Coupon Collectors Problem with Packets: Clarifying Wikipedia

Question

The Coupon Collector's Problem (CCP) is very useful in many applications. However, the "default" CCP is relatively simple: suppose you have an urn containing $n$ pairwise different balls. Now you want to draw a ball from the urn with replacements until you have seen each of the $n$ balls at least one. Now you can compute the average waiting time to get the number of draws overall needed by the formula \begin{align} \mathbb{E}[X] = \sum_{i=1}^n \mathbb{E}[X_i] = nH_n \end{align} where $H_n$ is defined as the harmonic series and $\mathbb{E}$ is the expected value. Also, the random variable $X$ is defined as the random number of draws you have to make in order to get all $n$ balls at least once. $X_i$ denotes the additional number of draws one has to make in order to get from $i-1$ different balls to $i$ different balls drawn. Additionally, each ball has an equal probability of $1/n$.

Now consider an advanced CCP question: how does the formula change in case you want to draw $p\geq 1$ pairwise different balls (instead of only one as in the default CCP) per draw, called packets? In other words: Given an urn containing $n$ balls, how many balls do I need to draw in order to get all $n$ balls when drawing always $p\geq 1$ (pairwise different) balls out of the urn? The set of balls is drawn with replacement. (Therefore all balls of one package are different, but different packages can contain same balls.)

An answer gives this paper on top of page 20, and also this german lecture gives an answer on slide 229, 14.7b). A third -- at the same time very intuitive to get -- answer is given on the german Wikipedia, subsection "Päckchen".

Now two questions arise.

Why do the answers in the paper and the lecture differ? If you plug in some numbers, you get different results for numbers above 1000.
How do I get from these solutions to the one given on Wikipedia?
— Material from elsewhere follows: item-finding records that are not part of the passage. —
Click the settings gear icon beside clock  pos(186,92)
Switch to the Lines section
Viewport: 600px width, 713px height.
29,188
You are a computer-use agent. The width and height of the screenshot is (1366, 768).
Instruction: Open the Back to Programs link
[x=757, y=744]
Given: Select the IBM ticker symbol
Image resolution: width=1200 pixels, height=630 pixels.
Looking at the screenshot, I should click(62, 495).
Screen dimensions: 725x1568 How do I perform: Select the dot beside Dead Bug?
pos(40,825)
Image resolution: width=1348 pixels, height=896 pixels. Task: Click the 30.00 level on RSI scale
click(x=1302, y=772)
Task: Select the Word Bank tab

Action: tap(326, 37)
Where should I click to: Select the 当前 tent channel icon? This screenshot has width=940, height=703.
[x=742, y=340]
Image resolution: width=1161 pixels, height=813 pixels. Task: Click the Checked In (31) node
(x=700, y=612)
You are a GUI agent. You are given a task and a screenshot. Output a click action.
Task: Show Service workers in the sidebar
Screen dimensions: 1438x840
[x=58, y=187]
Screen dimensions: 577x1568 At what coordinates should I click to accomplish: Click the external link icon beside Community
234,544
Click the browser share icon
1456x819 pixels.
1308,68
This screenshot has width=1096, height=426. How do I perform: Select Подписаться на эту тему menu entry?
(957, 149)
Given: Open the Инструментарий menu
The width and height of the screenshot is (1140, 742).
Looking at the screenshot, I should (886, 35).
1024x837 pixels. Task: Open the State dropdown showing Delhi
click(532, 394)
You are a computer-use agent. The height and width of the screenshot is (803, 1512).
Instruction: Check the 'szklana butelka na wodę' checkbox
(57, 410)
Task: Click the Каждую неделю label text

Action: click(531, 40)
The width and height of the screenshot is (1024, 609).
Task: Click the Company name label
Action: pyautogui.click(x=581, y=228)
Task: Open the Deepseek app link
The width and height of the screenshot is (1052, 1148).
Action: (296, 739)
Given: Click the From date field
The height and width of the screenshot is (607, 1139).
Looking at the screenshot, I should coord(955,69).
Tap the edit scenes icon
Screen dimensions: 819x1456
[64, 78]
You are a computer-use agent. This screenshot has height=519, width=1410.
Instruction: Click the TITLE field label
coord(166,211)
For me it seems like an approximation of the real value, since it is very fast to compute compared to the "scientific" answers, and the results is always "in the near of" the results of the other computations.

Since I am interested in understanding the formula on Wikipedia, can anyone help understanding the equation how the formula is derived or give some insight?

In what part of the German wikipedia article is the case $m<n$ treated? — Justpassingby, Feb 11 '16 at 13:39
@Justpassingby Thanks for pointing this out. It is a second extension to the CCP. I clearified this in the question to be more precise. Mainly I am eager to learn the theory behind the formula to the article on Wikipedia, i.e. the first question. The answer to the second question is just nice to have. — CAR, Feb 11 '16 at 14:56
The German Wikipedia seems to be wrong. As you say, it may be an approximation, but it doesn't say so. — joriki, Feb 12 '16 at 11:55
@joriki Thank you for your comment. Running simulations yields that the approximation on Wikipedia is quite ok. So apart from the explanation given on Wikipedia, there should be some detailed proof somewhere. Do you have any evidence for the formula "being wrong"? — CAR, Feb 12 '16 at 12:57

score 3 · Accepted Answer · answered Feb 12 '16 at 14:30

The German Wikipedia formula is indeed wrong.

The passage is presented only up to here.